Home Drug Guide Hydrochlorothiazide; Losartan Potassium

Drug Guide

Generic Name

Hydrochlorothiazide; Losartan Potassium

Brand Names Hyzaar, Losartan Potassium and Hydrochlorothiazide

Classification

Therapeutic: Antihypertensive

Pharmacological: Angiotensin II Receptor Blocker (Losartan) with Diuretic (Hydrochlorothiazide)

FDA Approved Indications

Hypertension
Reduced risk of stroke in patients with hypertension and left ventricular hypertrophy

Mechanism of Action

Losartan blocks the angiotensin II receptors, preventing vasoconstriction and aldosterone release, thereby lowering blood pressure. Hydrochlorothiazide increases excretion of sodium and water, decreasing blood volume and pressure.

Dosage and Administration

Adult: Typically, 50 mg once daily, may be adjusted; max 100 mg of losartan and 25 mg hydrochlorothiazide daily.

Pediatric: Not approved for pediatric use.

Geriatric: Start at lower doses due to increased sensitivity; monitor renal function and electrolytes closely.

Renal Impairment: Adjust dose; avoid in severe renal impairment (creatinine clearance <30 mL/min).

Hepatic Impairment: Use with caution; no specific dose adjustment available.

Pharmacokinetics

Absorption: Rapidly absorbed; peak plasma levels in 2 hours.

Distribution: Losartan is approximately 99% bound to plasma proteins; hydrochlorothiazide is about 40%.

Metabolism: Losartan undergoes hepatic metabolism; hydrochlorothiazide is not metabolized.

Excretion: Primarily via urine; Losartan's active metabolite excreted in bile and urine.

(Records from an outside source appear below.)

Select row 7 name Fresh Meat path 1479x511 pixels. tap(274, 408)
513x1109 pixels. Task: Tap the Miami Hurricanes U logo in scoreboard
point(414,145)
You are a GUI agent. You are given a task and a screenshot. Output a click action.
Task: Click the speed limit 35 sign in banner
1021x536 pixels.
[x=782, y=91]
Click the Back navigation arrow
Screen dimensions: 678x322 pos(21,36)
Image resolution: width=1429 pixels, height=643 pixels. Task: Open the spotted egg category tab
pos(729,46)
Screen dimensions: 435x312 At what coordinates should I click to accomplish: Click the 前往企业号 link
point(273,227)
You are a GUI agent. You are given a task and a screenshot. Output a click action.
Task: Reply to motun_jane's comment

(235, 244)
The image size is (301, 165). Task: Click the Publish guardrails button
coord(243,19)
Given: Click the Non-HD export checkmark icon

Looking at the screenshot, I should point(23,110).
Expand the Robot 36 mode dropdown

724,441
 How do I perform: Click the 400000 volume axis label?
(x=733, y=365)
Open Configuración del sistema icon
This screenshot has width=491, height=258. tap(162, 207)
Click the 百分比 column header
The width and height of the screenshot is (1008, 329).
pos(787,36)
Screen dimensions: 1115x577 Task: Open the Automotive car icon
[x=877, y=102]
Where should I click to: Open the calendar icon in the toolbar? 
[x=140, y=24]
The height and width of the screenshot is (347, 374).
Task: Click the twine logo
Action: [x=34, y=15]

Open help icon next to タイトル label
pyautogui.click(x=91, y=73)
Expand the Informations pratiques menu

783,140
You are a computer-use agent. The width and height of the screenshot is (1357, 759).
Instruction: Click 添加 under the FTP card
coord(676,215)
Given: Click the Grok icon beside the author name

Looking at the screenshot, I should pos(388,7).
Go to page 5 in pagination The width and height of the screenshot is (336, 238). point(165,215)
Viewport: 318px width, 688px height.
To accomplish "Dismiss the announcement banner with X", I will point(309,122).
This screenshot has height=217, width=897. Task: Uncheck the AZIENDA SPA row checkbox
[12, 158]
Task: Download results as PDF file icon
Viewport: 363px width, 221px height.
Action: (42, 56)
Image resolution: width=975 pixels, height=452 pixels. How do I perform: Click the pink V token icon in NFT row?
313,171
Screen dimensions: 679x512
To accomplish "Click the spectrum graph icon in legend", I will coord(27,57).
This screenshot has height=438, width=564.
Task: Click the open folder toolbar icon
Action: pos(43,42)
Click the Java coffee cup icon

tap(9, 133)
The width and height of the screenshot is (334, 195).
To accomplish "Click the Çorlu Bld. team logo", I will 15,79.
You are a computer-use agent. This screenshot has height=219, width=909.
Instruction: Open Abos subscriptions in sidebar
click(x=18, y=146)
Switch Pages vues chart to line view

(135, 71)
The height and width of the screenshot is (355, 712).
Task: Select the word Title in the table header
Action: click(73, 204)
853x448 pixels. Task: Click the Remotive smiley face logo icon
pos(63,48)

Half Life: Losartan: approximately 2 hours; active metabolite: 6-9 hours; Hydrochlorothiazide: 6-15 hours.

Contraindications

Hypersensitivity to sulfamides, losartan, or hydrochlorothiazide
Pregnancy (second and third trimesters)

Precautions

Renal impairment, sodium or volume depletion, liver impairment, history of angioedema. May cause hyperkalemia, dehydration, hypotension. Use with caution in patients on other antihypertensives or diuretics.

Adverse Reactions - Common

Dizziness (Common)
Hyperkalemia (Less common)
Hypotension (Common)
Dizziness or lightheadedness upon standing (Common)

Adverse Reactions - Serious

Angioedema (Rare)
Severe hypotension or renal failure (Rare)
Electrolyte disturbances (hypokalemia, hyponatremia) (Less common)

Drug-Drug Interactions

Potassium supplements, other antihypertensives, lithium, NSAIDs

Drug-Food Interactions

N/A

Drug-Herb Interactions

N/A

Nursing Implications

Assessment: Monitor blood pressure, renal function, serum electrolytes, signs of edema.

Diagnoses:

Risk for decreased cardiac output related to hypotension
Risk for electrolyte imbalance

Implementation: Administer as prescribed, monitor vitals and labs regularly, educate patient on symptoms of imbalance.

Evaluation: Assess blood pressure response, renal function, and electrolyte levels to determine effectiveness and safety.

Patient/Family Teaching

Take medication exactly as prescribed.
Report signs of hyperkalemia (muscular weakness, irregular heartbeat), angioedema, or severe dizziness.
Avoid excessive potassium intake unless directed.
Monitor blood pressure regularly at home.

Special Considerations

Black Box Warnings:

Pregnancy: Use during second and third trimesters can cause injury or death to the fetus.

Genetic Factors: Genetic variations may affect response, such as CYP2C9 polymorphisms affecting losartan metabolism.

Lab Test Interference: Potential interference with serum potassium, renal function tests.

Overdose Management

Signs/Symptoms: Severe hypotension, dizziness, dehydration, electrolyte imbalance.

Treatment: Stop medication, support vital signs, correct electrolyte imbalances, administer activated charcoal if ingestion was recent.

Storage and Handling

Storage: Store at room temperature away from light and moisture.

Stability: Stable under recommended storage conditions.